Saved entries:
^^^^
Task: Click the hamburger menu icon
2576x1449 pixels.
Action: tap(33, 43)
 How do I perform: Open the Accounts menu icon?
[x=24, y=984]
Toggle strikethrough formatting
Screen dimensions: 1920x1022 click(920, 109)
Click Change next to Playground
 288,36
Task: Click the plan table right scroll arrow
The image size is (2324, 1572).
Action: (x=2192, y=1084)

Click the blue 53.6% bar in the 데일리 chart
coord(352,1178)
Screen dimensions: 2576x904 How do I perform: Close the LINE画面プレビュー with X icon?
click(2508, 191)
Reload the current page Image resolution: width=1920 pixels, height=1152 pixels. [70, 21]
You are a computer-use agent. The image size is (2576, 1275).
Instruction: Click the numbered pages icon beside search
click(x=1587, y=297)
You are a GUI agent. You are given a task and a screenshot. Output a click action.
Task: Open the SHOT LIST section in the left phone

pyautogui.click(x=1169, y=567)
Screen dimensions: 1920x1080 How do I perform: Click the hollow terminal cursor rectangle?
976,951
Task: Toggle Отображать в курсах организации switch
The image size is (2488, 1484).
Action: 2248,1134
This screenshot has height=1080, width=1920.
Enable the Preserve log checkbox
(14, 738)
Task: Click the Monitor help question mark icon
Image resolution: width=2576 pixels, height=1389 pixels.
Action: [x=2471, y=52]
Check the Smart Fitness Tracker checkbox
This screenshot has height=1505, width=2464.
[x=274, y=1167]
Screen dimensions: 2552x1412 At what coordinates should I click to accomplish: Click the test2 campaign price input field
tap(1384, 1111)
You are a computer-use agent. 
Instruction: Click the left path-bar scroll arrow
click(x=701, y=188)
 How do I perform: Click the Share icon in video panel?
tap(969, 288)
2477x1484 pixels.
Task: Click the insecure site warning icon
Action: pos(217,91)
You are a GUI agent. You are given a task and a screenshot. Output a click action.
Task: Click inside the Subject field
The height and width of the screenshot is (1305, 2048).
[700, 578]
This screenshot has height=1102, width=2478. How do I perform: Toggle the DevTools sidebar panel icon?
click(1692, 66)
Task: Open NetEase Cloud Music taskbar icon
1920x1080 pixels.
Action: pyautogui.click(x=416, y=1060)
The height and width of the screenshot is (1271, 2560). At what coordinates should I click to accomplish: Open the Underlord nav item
^^^^
*Work item*. Whenever a line in the records contains the word "computer", copy that line.

*Task output*.
You are a computer-use agent. The image size is (2576, 1275).
You are a computer-use agent. 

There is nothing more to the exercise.